RECORDED INFORMATION:
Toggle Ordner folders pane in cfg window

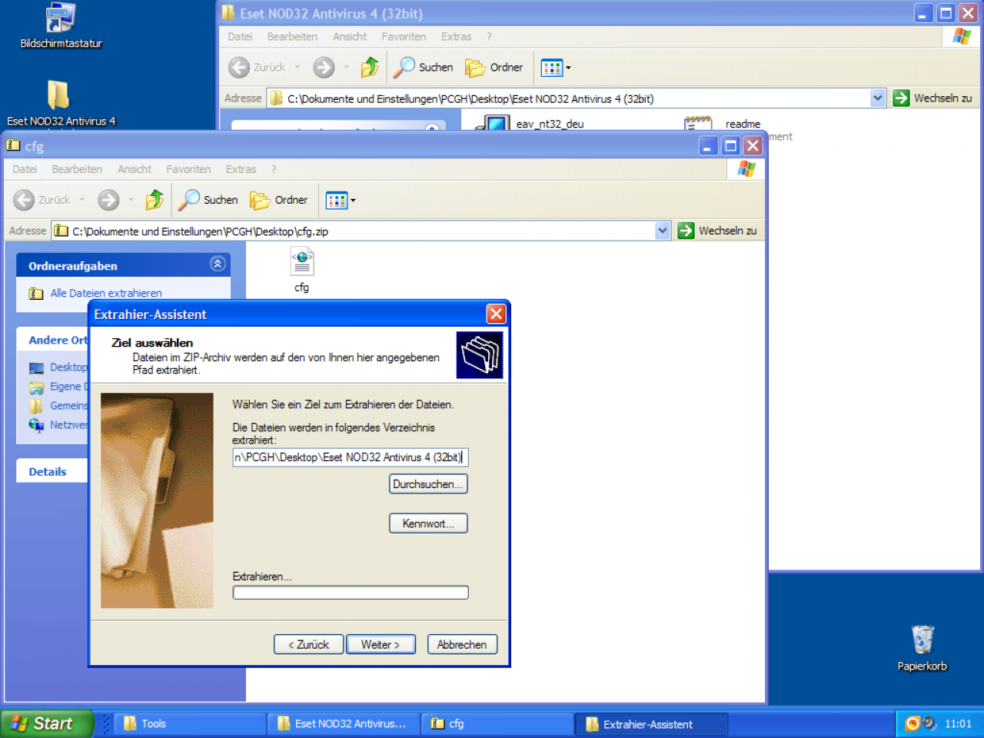coord(279,200)
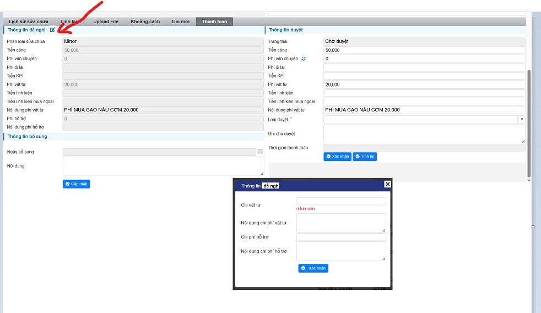Select the Khoảng cách tab
The width and height of the screenshot is (541, 313).
[145, 21]
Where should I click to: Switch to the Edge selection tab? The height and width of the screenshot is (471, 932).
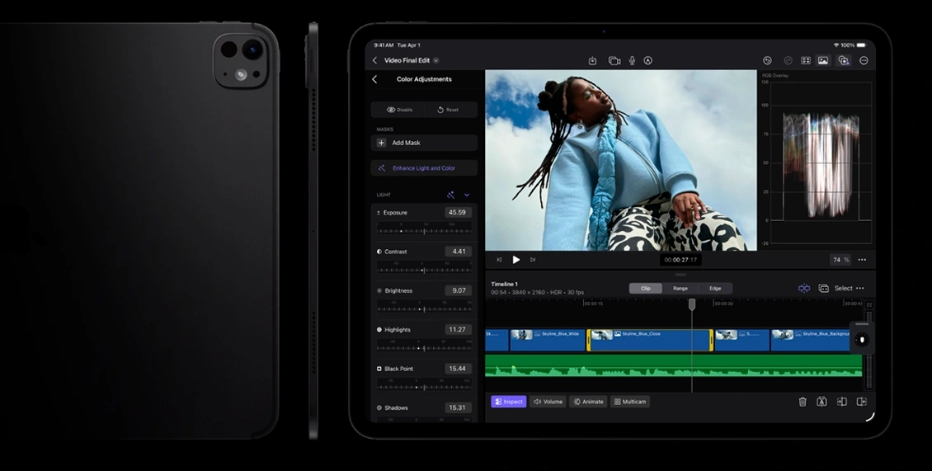click(715, 288)
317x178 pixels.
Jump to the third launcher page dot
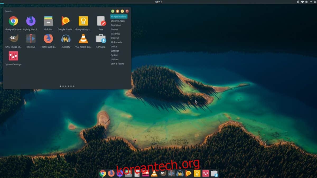pos(66,86)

WHAT THIS TASK INVOLVES:
Output the data exactly, pictures omitted.

TASK SOLUTION:
Toggle Ordner folders pane in cfg window

coord(279,200)
Select the Khoảng cách tab
The width and height of the screenshot is (541, 313).
[145, 21]
Where should I click to: Switch to the Edge selection tab? The height and width of the screenshot is (471, 932).
click(715, 288)
317x178 pixels.
Jump to the third launcher page dot
pos(66,86)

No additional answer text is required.